ZMBT Expressions¶

This document is in progress

ZMBT utilizes an embedded functional programming language for the test data manipulation and matching, referred to in the documentation simply as expressions.

The language resides in the zmbt::expr namespace and consists of keywords that can be parametrized and combined into a single expression, resulting in a pure JSON -> JSON function, which is evaluated by test model runners. The language belongs to a family of tacit programming languages. As it operates on JSON, certain elements may resemble the jq language, however, expressions focus more on a simpler syntax and certain test-specific features such as typed operator handling.

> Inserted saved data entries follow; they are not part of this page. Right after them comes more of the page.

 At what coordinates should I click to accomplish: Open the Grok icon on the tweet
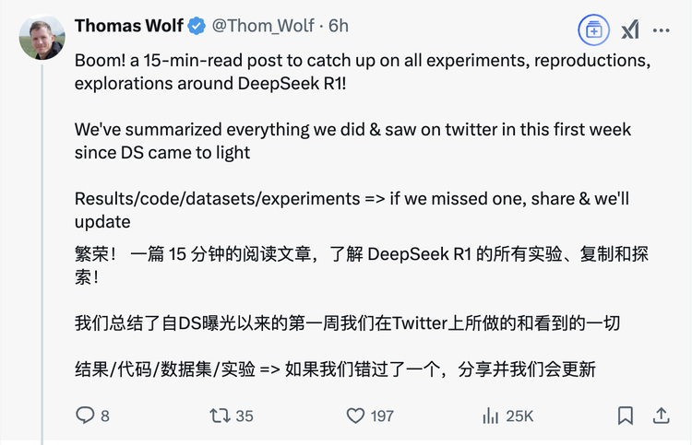(x=629, y=29)
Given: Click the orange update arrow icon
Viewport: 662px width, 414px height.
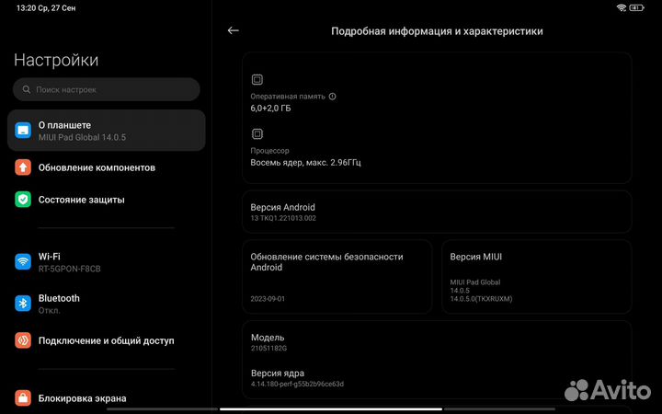Looking at the screenshot, I should (x=23, y=167).
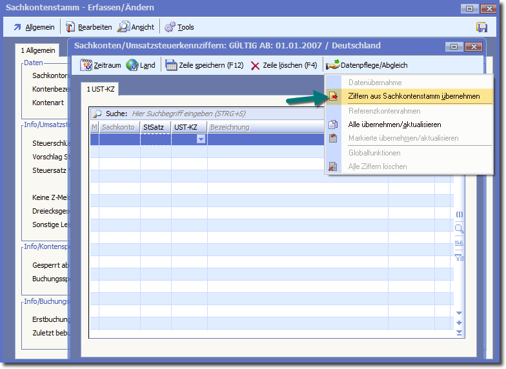The height and width of the screenshot is (369, 506).
Task: Click the filter funnel icon beside the grid
Action: point(460,257)
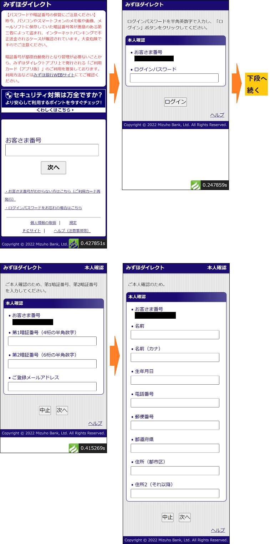
Task: Click the ご登録メールアドレス input field
Action: click(52, 386)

The main purpose of using an embedded language over common C++ functions is to give the model runners a full control over test inputs, notably:

serialization: any complex transformations are represented in JSON
introspection: model runner can explain in detail each step of evaluation without any additional effort from user
reflection: model runner can change terms of expressions to enable high-level parametrization

Note

The \(\mapsto\) (maps to) symbol is used below both in mathematical meaning and to express evaluation result in code snippets.

Syntax¶

General syntax: Keyword or Keyword(<Expression list>...), where the second form is a design-time parametrization, but not yet an evaluation. Both forms yield a Expression object with an eval method, used by the framework at runtime. E.g., Add (first form) is an addition function that accepts a pair of operands on evaluation input, and Add(2) (second form) is a function with bound right-hand-side operand.

Composition¶

The pipe operator | represents a function composition in a human-readable left-to-right order. It is syntactic sugar for the Compose expression, s.t. A | B | C is equivalent to Compose(C, B, A), evaluating operands as C(B(A(x))).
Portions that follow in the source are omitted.